Next, a speaker recognition process performed by the speaker recognition apparatus 10 will be described. FIGS. 5 and 6 are flowcharts illustrating a speaker recognition process procedure. The speaker recognition process of the present embodiment includes a learning process and an estimation process. First, FIG. 5 illustrates a learning process procedure. The flowchart of FIG. 5 is started, for example, at a timing at which there is an input instruction for starting the learning process.

First, the speaker vector extraction unit 15b acquires a voice signal of a registered utterance and a voice signal of a verification utterance from the acoustic feature extraction unit 15a, cuts out the voice signal for each short partial section having a predetermined length, and extracts a speaker vector from each partial section by using the speaker vector extraction model 14b (step S1).

Next, the learning unit 15c generates, through learning, the speaker similarity calculation sub-model 14c that calculates a similarity between the voice signal of the registered utterance and the voice signal of the verification utterance by using the speaker vector for each partial section extracted from the voice signal of the registered utterance and the speaker vector for each partial section extracted from the voice signal of the verification utterance (step S2).

Specifically, the learning unit 15c generates the speaker vector extraction model 14b used for the speaker vector extraction unit 15b to extract the speaker vector through learning.

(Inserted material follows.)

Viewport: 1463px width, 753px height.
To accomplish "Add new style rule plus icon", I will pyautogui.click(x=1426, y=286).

The learning unit 15c compares the speaker vector of each partial section of the voice signal of the registered utterance with the speaker vector of each partial section of the voice signal of the verification speaker in a round robin manner to calculate the similarity S. The learning unit 15c generates, through learning, the speaker similarity calculation sub-model 14c that calculates the speaker similarity y that is a weighted sum of the weights α of the similarities S by using the speaker match/mismatch each other information.

That is, the learning unit 15c uses the speaker similarity calculation sub-model 14c and the speaker vector extraction model 14b as the integrated speaker similarity calculation model 14a, and optimizes the speaker similarity calculation model 14a by using the speaker similarity output from the speaker similarity calculation model 14a and the speaker match/mismatch each other information. Consequently, the series of learning processes are ended.

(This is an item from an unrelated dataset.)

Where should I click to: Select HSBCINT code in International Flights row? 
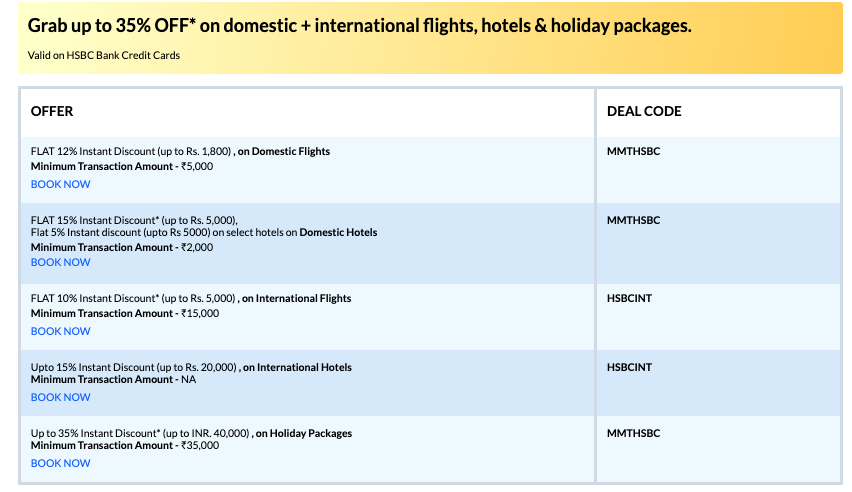[x=629, y=298]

Next, FIG. 6 illustrates an estimation process procedure. The flowchart of FIG. 6 is started, for example, at a timing at which there is an input instruction for starting the estimation process.

First, the speaker vector extraction unit 15b acquires a voice signal of a registered utterance and a voice signal of a verification utterance from the acoustic feature extraction unit 15a, cuts out the voice signal for each short partial section having a predetermined length, and extracts a speaker vector from each partial section by using the speaker vector extraction model 14b generated through learning (step S1).

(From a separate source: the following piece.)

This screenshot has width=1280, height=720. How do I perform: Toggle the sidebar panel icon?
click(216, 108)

Next, the calculation unit 15d calculates a similarity between the voice signal of the registered utterance and the voice signal of the verification utterance by using the generated speaker similarity calculation model 14a (step S3). Specifically, the calculation unit 15d inputs the speaker vector of the partial section of the voice signal of the registered utterance and the speaker vector of the partial section of the voice signal of the verification speaker to the speaker similarity calculation sub-model 14c, and outputs a speaker similarity.

The estimation unit 15e estimates whether or not the speakers related to the registered utterance and the verification utterance of the verification target match each other by using the calculated speaker similarity (step S4), and outputs speaker match/mismatch each other information. Consequently, a series of estimation processes are ended.

Second Embodiment

The speaker recognition apparatus 10 is not limited to the above embodiment, and for example, the learning unit may further generate the speaker similarity calculation model 14a through learning by using a phoneme sequence of an utterance. Hereinafter, the speaker recognition apparatus 10 according to the second embodiment will be described with reference to FIGS. 7 to 9. Only differences from the speaker recognition process of the speaker recognition apparatus 10 of the first embodiment will be described, and description of common portions will be omitted.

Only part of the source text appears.